| Set exercise |
Edit the rows below by replacing every "dropdown" with "drop-down menu", and reproduce them with everything else left unchanged.

Extracted records:
· · ·

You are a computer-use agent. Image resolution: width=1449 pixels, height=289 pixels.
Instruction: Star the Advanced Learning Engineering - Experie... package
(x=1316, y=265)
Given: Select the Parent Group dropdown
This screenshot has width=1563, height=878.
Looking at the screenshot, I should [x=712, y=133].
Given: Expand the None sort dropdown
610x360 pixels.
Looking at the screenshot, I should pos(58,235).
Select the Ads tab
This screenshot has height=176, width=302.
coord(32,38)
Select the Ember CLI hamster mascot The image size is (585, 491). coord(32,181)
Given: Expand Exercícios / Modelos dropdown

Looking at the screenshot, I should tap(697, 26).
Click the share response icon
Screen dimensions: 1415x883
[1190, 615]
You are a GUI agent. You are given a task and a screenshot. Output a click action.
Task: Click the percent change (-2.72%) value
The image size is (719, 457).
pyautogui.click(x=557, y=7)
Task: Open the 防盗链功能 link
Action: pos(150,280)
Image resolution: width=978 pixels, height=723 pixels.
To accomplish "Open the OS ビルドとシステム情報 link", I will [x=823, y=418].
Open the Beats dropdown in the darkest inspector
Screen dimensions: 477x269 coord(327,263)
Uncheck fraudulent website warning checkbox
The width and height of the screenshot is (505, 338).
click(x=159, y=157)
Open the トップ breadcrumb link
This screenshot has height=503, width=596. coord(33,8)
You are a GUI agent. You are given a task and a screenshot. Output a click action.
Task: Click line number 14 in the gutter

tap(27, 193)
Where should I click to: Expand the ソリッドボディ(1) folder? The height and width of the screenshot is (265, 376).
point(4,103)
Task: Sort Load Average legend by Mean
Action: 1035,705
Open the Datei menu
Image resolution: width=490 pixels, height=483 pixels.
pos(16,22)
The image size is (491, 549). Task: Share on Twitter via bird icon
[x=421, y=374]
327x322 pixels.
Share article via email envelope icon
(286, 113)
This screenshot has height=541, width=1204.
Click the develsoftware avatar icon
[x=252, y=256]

· · ·

| Result below |
You are a computer-use agent. Image resolution: width=1449 pixels, height=289 pixels.
Instruction: Star the Advanced Learning Engineering - Experie... package
(x=1316, y=265)
Given: Select the Parent Group drop-down menu
This screenshot has width=1563, height=878.
Looking at the screenshot, I should [x=712, y=133].
Given: Expand the None sort drop-down menu
610x360 pixels.
Looking at the screenshot, I should pos(58,235).
Select the Ads tab
This screenshot has height=176, width=302.
coord(32,38)
Select the Ember CLI hamster mascot The image size is (585, 491). coord(32,181)
Given: Expand Exercícios / Modelos drop-down menu

Looking at the screenshot, I should tap(697, 26).
Click the share response icon
Screen dimensions: 1415x883
[1190, 615]
You are a GUI agent. You are given a task and a screenshot. Output a click action.
Task: Click the percent change (-2.72%) value
The image size is (719, 457).
pyautogui.click(x=557, y=7)
Task: Open the 防盗链功能 link
Action: pos(150,280)
Image resolution: width=978 pixels, height=723 pixels.
To accomplish "Open the OS ビルドとシステム情報 link", I will [x=823, y=418].
Open the Beats drop-down menu in the darkest inspector
Screen dimensions: 477x269 coord(327,263)
Uncheck fraudulent website warning checkbox
The width and height of the screenshot is (505, 338).
click(x=159, y=157)
Open the トップ breadcrumb link
This screenshot has height=503, width=596. coord(33,8)
You are a GUI agent. You are given a task and a screenshot. Output a click action.
Task: Click line number 14 in the gutter

tap(27, 193)
Where should I click to: Expand the ソリッドボディ(1) folder? The height and width of the screenshot is (265, 376).
point(4,103)
Task: Sort Load Average legend by Mean
Action: 1035,705
Open the Datei menu
Image resolution: width=490 pixels, height=483 pixels.
pos(16,22)
The image size is (491, 549). Task: Share on Twitter via bird icon
[x=421, y=374]
327x322 pixels.
Share article via email envelope icon
(286, 113)
This screenshot has height=541, width=1204.
Click the develsoftware avatar icon
[x=252, y=256]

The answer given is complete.